Getting our kids to eat healthy and nutritious meals is probably one of parenthood’s biggest challenges. It would seem that children have some innate aversion to vegetables and anything green (except green candy, of course). So before you start driving yourself crazy trying to find creative ways to sneak veggies into their diet or spending precious minutes cutting up their food into fun shapes in the hopes of tempting them to give it try, the solution may actually be a lot simpler. You. Your example is what your children will follow. Just as this appeals to behavior and making good choices in life, so will your child’s food preferences depend on you. You are your child’s most important role model!
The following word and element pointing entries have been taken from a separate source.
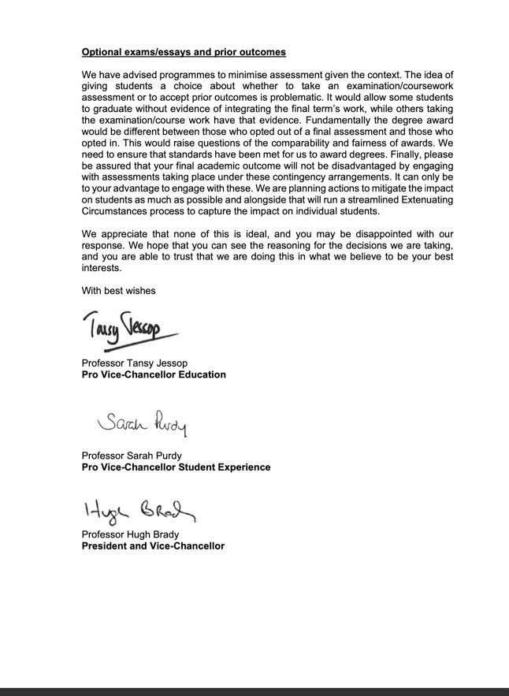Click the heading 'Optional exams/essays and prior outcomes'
point(184,53)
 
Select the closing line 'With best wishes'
point(118,290)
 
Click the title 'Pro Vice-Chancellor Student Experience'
point(176,467)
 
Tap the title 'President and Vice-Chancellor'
point(153,545)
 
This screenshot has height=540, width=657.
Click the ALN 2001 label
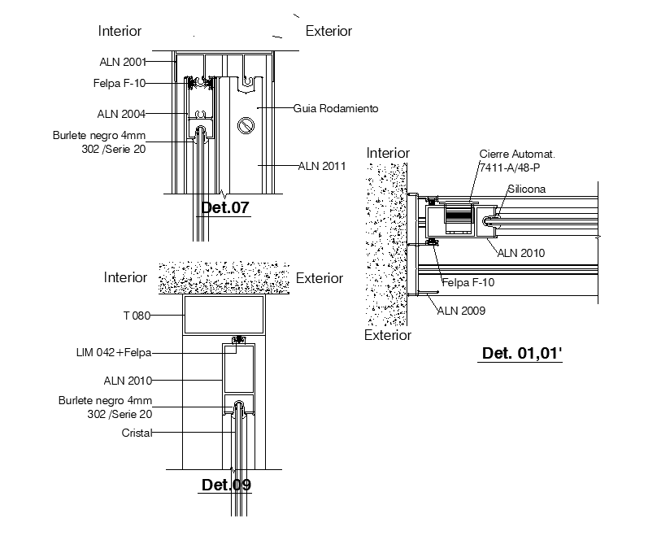(x=123, y=61)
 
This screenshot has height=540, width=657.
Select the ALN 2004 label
(x=123, y=114)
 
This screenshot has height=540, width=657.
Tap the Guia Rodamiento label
(x=336, y=108)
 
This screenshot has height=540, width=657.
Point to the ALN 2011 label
(x=322, y=166)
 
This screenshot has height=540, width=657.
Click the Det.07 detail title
(x=224, y=207)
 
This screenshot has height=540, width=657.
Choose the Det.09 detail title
(x=226, y=486)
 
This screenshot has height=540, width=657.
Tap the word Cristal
(x=137, y=433)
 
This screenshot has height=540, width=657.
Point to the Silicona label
(x=527, y=189)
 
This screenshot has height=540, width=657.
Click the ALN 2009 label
(x=461, y=310)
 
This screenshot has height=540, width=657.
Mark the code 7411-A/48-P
(x=510, y=167)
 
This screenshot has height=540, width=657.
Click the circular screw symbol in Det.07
(x=246, y=125)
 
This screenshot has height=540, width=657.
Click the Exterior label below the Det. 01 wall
(x=388, y=335)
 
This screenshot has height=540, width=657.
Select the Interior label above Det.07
(x=120, y=31)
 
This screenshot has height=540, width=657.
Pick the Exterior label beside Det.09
(x=320, y=278)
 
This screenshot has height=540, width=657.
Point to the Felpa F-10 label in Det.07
(x=119, y=83)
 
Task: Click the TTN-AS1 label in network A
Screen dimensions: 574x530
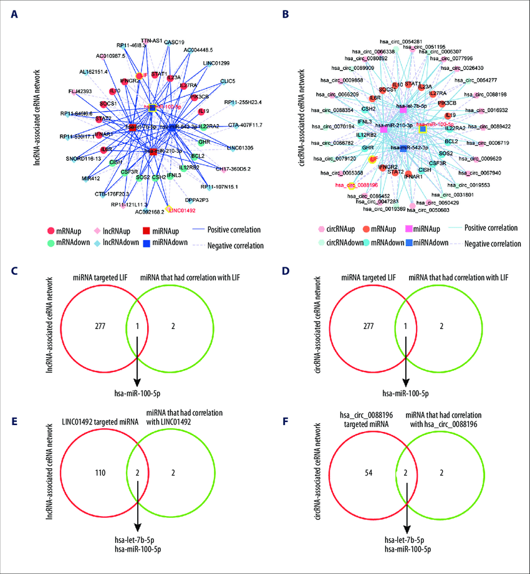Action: tap(151, 41)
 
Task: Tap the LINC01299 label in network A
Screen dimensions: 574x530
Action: tap(216, 63)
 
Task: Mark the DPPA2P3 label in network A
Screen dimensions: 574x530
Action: tap(197, 200)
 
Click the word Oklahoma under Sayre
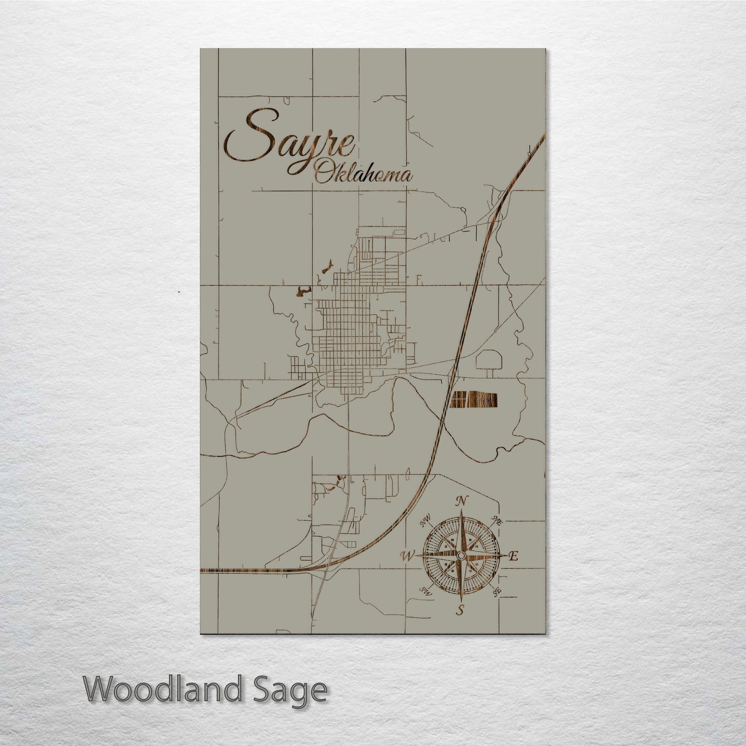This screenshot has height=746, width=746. tap(364, 174)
Our society as a whole is moving in the direction of healthier eating and making healthier lifestyle choices. The use of dietary supplements has increased as we try to make sure we are getting the very best and consuming the necessary vitamins and minerals we need to function. Research Verified reviews will tell you more about what to look out for in a supplement. Working out as a family has also become hugely popular and you will find many great videos online that involve your children in the activity. It is all about leading by example and showing your kids how to make healthy choices. This is same with food and getting your children to eat well.
#1 Do As You Say
Eat the foods that you would like your children to be eating. Sit around the dinner table together and all eat the same food. Don’t make a million different options to satisfy everyone, but try serve at least one option that you know your child will like. You don’t want to turn dinnertime into a battlefield but you don’t want to be a short-order cook either. Also, let your child see you snacking on vegetables and fruit.
#2 Meal Plan Together
Talk to your child about nutrition and the different food groups. Discuss what makes a balanced meal and decide on meals for the week based on these guidelines. Ask your child about their preferences and offer them choices. Take your child grocery shopping with you; a scary thought, but a good educational opportunity. Here, they will be able to see all the options and learn about healthy and unhealthy choices. Teach your child about where our food comes from. It is very concerning that some children actually do not know what a tomato or a potato is.
#3 Don’t Reward With Food
Avoid your child developing an unhealthy relationship with food by not using it as a reward or a way to make them feel better. Food should only be for nutrition. If your child falls down and scrapes their knee, there is no need to give them a cookie - a hug and kiss will work just as well. This same rule applies to dessert. Don’t make dessert the reward for eating their food. This implies that the meal is not as good. If dessert was always part of the meal, don’t take it away as a punishment. Dessert also doesn’t always need to be cake; a yogurt drink or fruit can work too.
#4 Offer Healthy Snacks
Don’t expect children to follow the same eating pattern of an adult with three full meals and no eating between them. Children are growing and their stomachs are small, so when they say they are hungry between meals, this is probably true. Offer small healthy snacks between meals such as cut up veggies, apple chips, cut up fruit, a yogurt, or healthy muffins. This will also help avoid any meltdowns and have your child more willing to try new foods at mealtimes.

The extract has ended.